De Leuvense Roma, die wonen in caravans in de Dijledreef ,hebben strikte regels. Een van die regels is : niet praten. ‘Je suis Romanie’ is voor hen voldoende verklaring als je ze aanspreekt op straat. Wat er met het bedelgeld gebeurt is dan ook niet helemaal duidelijk. Het zou naar een zogenaamde ‘clanleider’ gaan, maar daar bestaat geen zekerheid over.

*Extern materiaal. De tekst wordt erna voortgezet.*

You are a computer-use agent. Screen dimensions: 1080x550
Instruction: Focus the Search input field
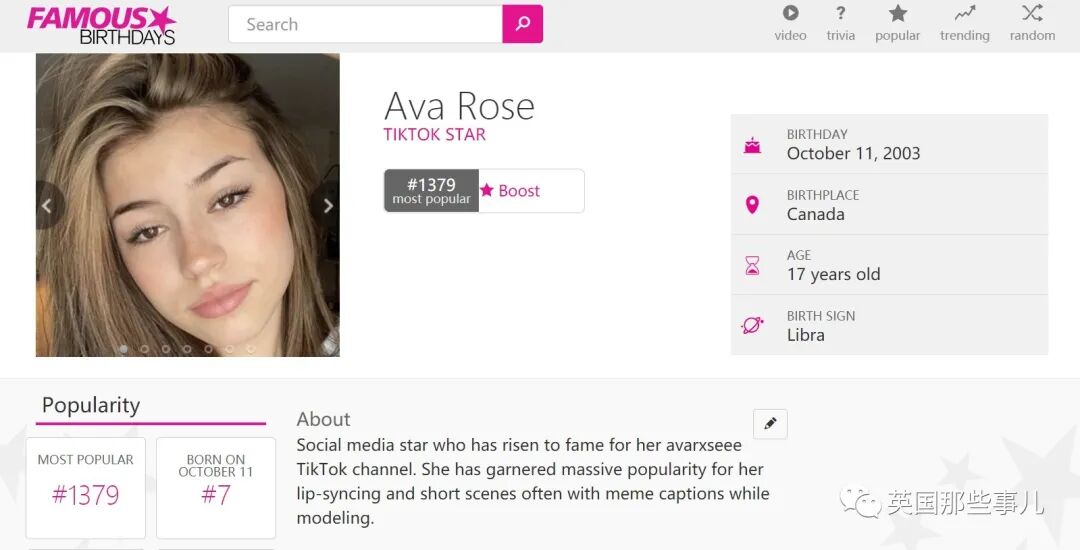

Ook bij organisaties voor kansarmen en daklozen weet men niet zoveel over bedelaars. Dit is in de eerste plaats omdat ze de privacy van de daklozen willen beschermen. Bij het OCMW kan je alleen terecht als je papieren hebt en dat is bij vele bedelaars niet het geval. In de grootkeuken van de Gasthuisberg is er gratis eten beschikbaar voor daklozen. Dan zijn er nog verenigingen als ‘Leren Ondernemen’ en ‘Poverello’. ‘Leren Ondernemen’ is een vzw van en voor mensen in armoede. Hun doel is in alle solidariteit armoede de wereld uit te helpen. In hun thuisbasis in de Glasblazerijstraat runnen ze een restaurant, een solidaire winkel, een kinder-en jongerenwerking,… Iedereen is welkom en er wordt niet naar achtergrond gevraagd, dus hebben ze er geen idee van of er bedelaars in hun restaurant komen eten. Ook bij vzw ‘Poverello’ kunnen mensen die het financieel moeilijk hebben terecht voor goedkoop eten. Jef Martens van ‘Poverello’: “Een 5O', 6O-tal van die mensen komen bij ons eten en krijgen een volledige maaltijd voor een euro. Van tien tot vijftien uur mogen ze in onze zaal zitten en krijgen koffie en frisdrank voor twintig cent. Die mensen verdienen respect, vaak meer dan mensen die 'het gemaakt hebben' en over alles een 'ervaren mening' hebben.”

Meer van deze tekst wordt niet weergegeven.